2 Attorney Arellano was admitted to the practice of law in Wisconsin on September 27, 1985. He practices in Middleton, Wisconsin. He has one previous private reprimand dating from 2008.

3 On February 28, 2011, the OLR filed a complaint alleging 14 counts of misconduct based on events spanning from 1991 to 2007. The OLR initiated this proceeding after four female former clients filed grievances against Attorney Arellano, each alleging professional misconduct, including claims that Attorney Arellano engaged in improper sexual relations with them. The OLR sought revocation of Attorney Arellano's license.

4 Referee Murphy was appointed on April 18, 2011. Over the ensuing year, nine of the 14 counts were dismissed before the evidentiary hearing.[3] In January 2012 the referee conducted a 2 1/2 day evidentiary proceeding on the remaining five counts of alleged misconduct.[4] The referee subsequently dismissed Count One in his report filed February 3, 2012, and on May 25, 2012, filed a report concluding that Attorney Arellano committed two counts of professional misconduct and dismissed two counts.[5] The parties filed briefs on the issue of sanctions, and on July 16, 2012, the referee filed his final order entitled "Recommendation as to Appropriate Discipline" recommending that Attorney Arellano be publicly reprimanded for his misconduct.

5 This court will adopt a referee's findings of fact unless they are clearly erroneous. Conclusions of law are reviewed de novo. See In re Disciplinary Proceedings Against Eisenberg, 2004 WI 14, 5, 269 Wis. 2d 43, 675 N.W.2d 747. Here, the OLR acceded to the dismissal of six counts (Counts Two, Three, Four, Six, Thirteen, and Fourteen) so we need not review these.
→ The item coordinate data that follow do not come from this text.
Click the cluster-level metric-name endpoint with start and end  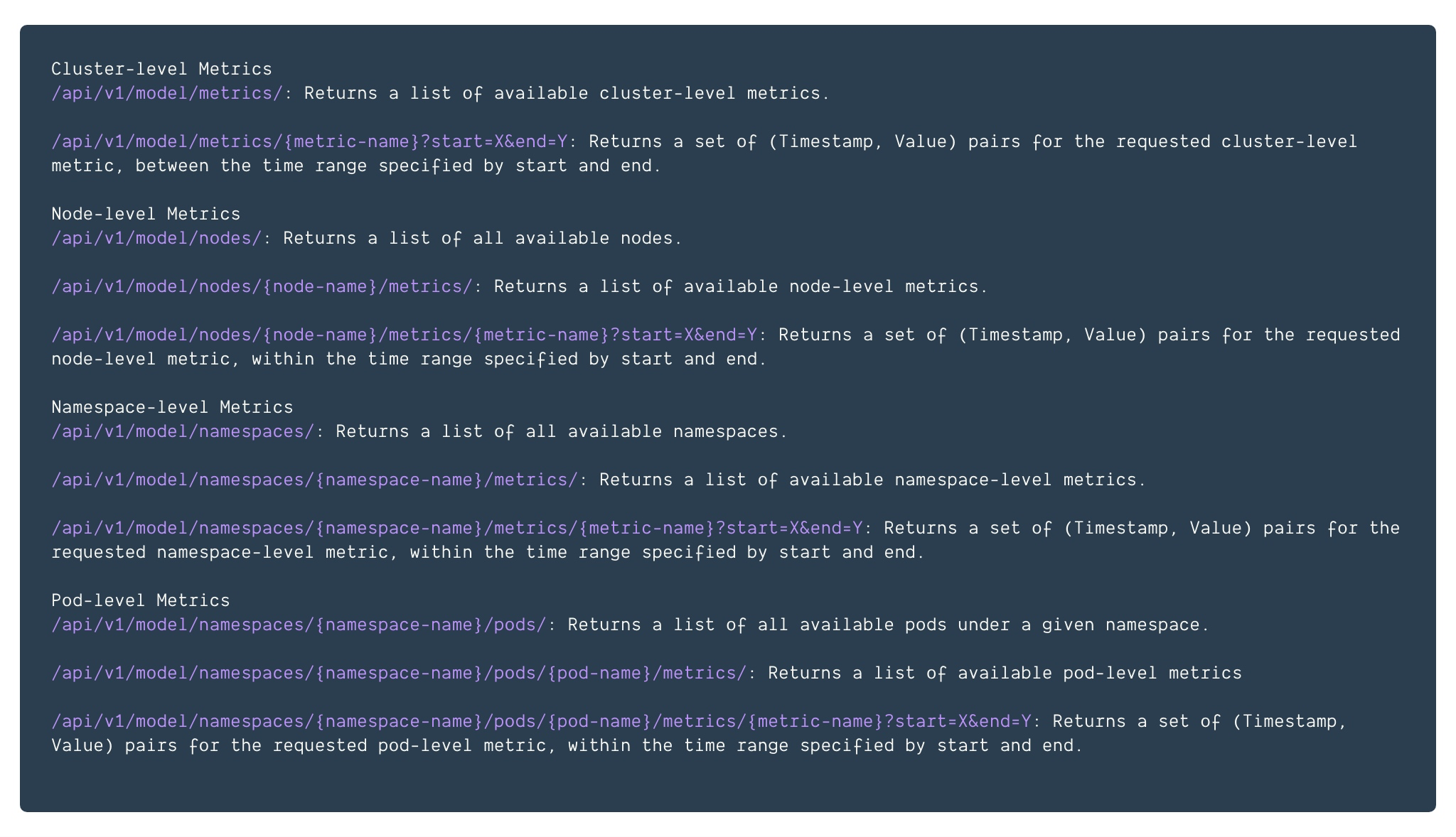pyautogui.click(x=309, y=141)
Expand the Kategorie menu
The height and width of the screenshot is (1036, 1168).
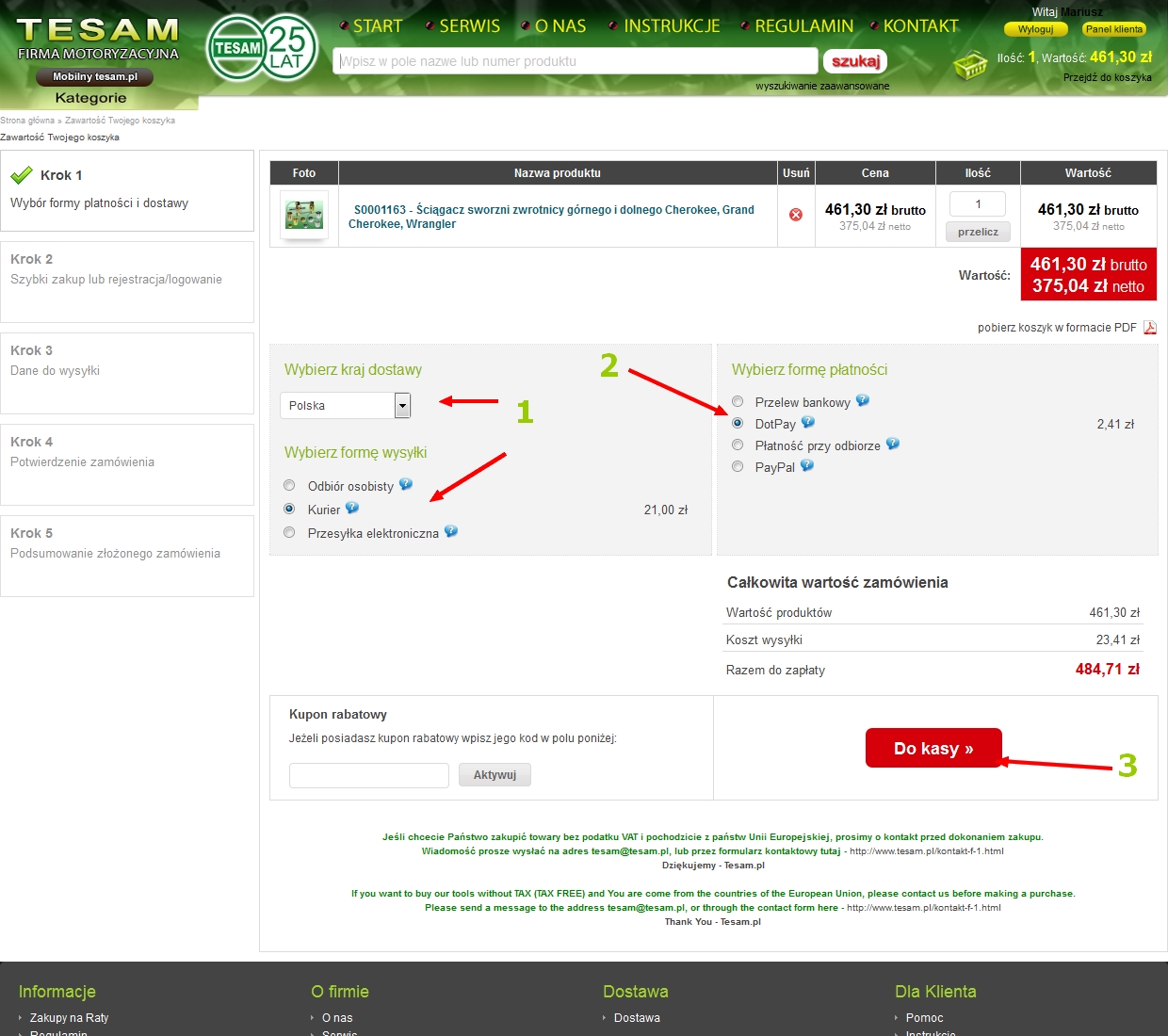(90, 98)
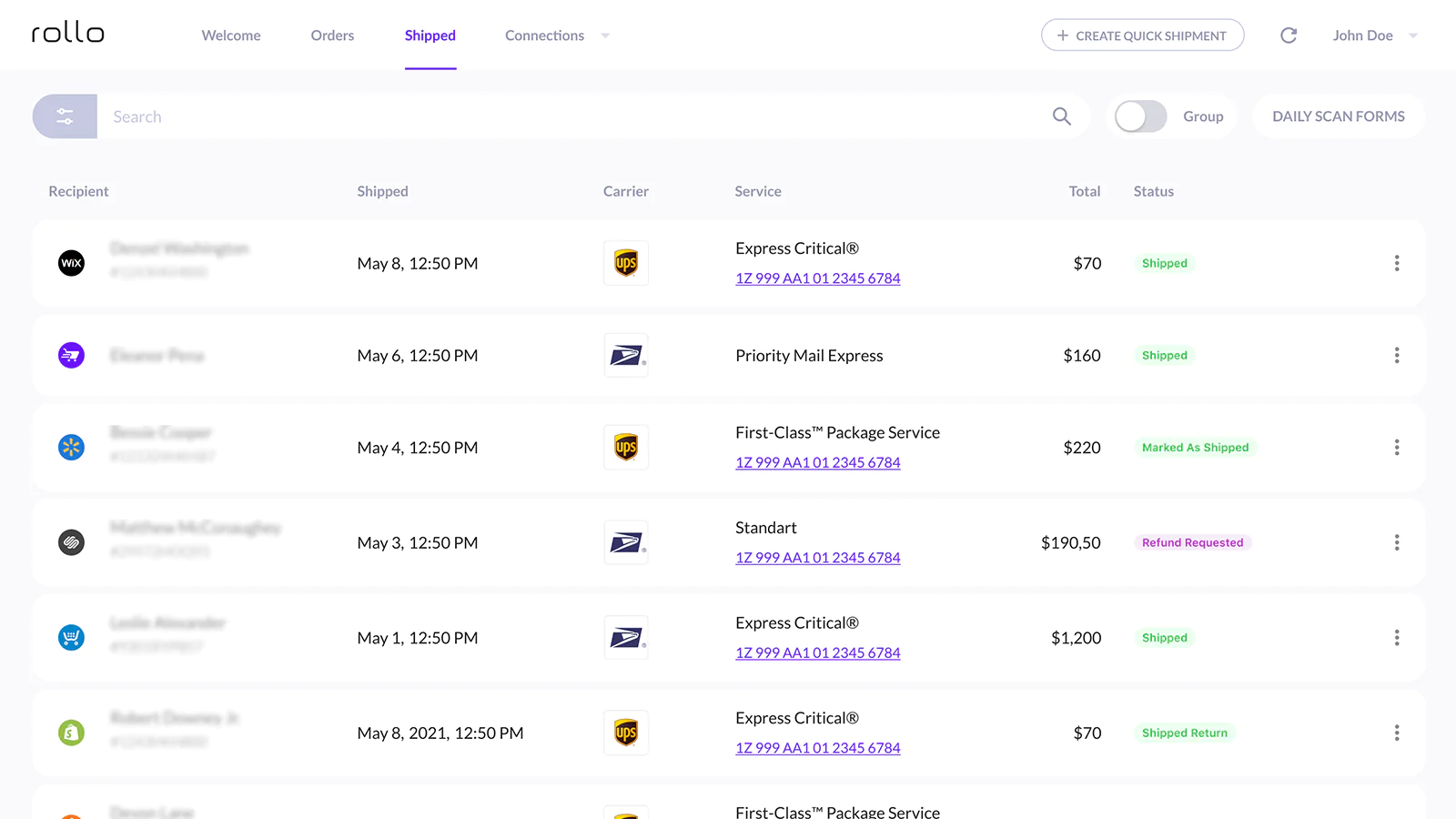Open tracking link on the Standart shipment

(x=817, y=557)
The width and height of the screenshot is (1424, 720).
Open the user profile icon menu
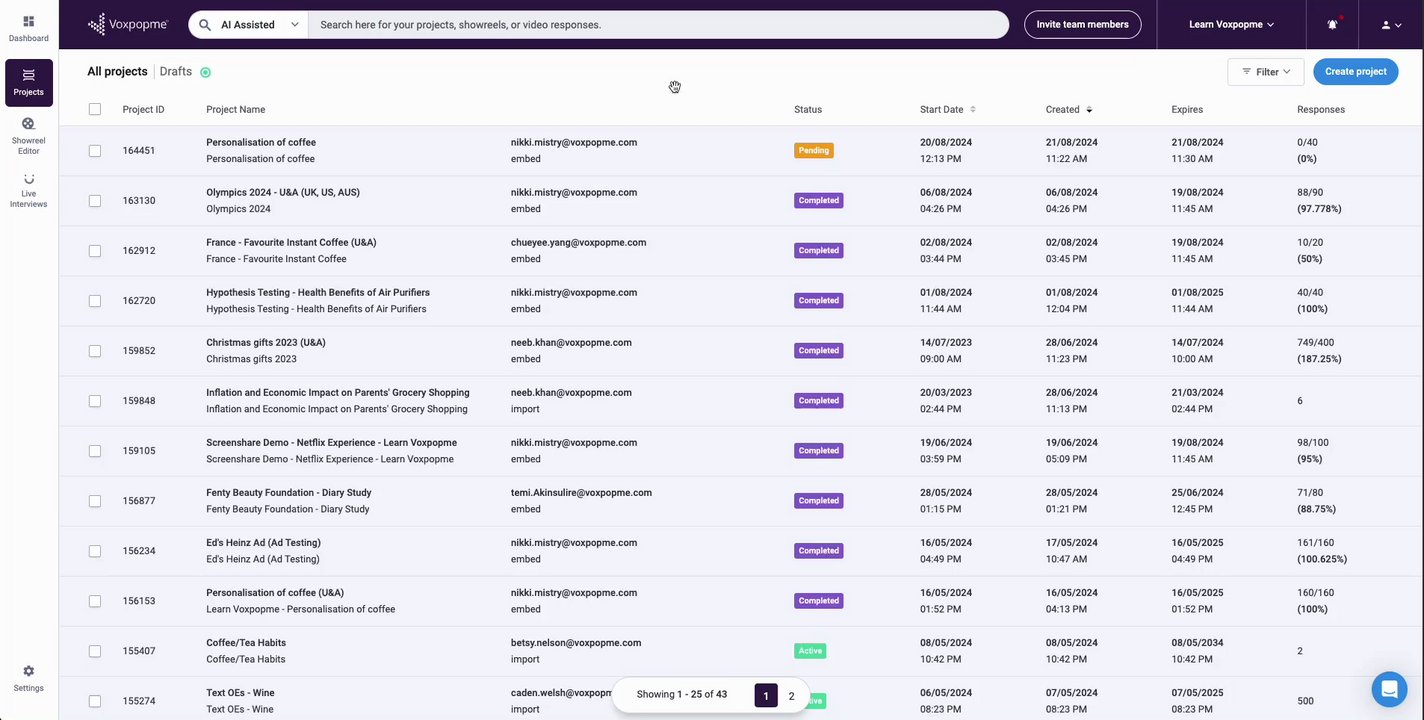1391,25
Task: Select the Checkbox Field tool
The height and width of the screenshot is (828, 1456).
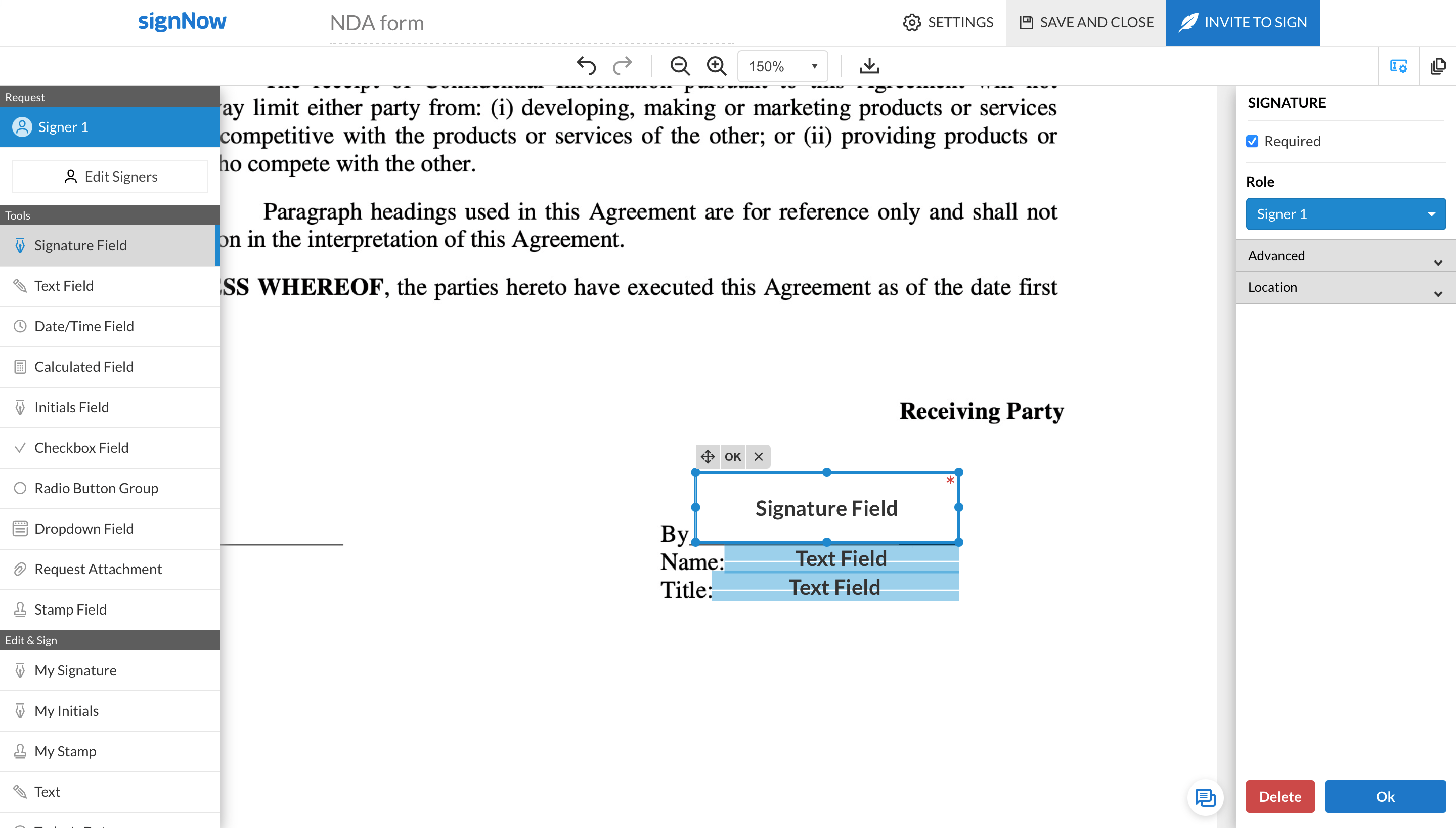Action: 82,447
They will be mentioned only for context.

N.S.M.: Counts One through Eight

6 The first eight counts of misconduct were filed in connection with the matter of N.S.M. With respect to the allegations involving N.S.M., the referee found that Attorney Arellano engaged only in the misconduct alleged in Count Eight; the OLR agreed to dismiss Counts Two, Three, Four, and Six. The referee recommended dismissal of Counts One, Five, and Seven.

7 The matter will be briefly summarized. On or about August 1, 1996, N.S.M. retained Attorney Arellano to represent her in a divorce. Attorney Arellano and N.S.M. quickly commenced a relationship and eventually lived together for several years. Their relationship ended, acrimoniously, in 2005.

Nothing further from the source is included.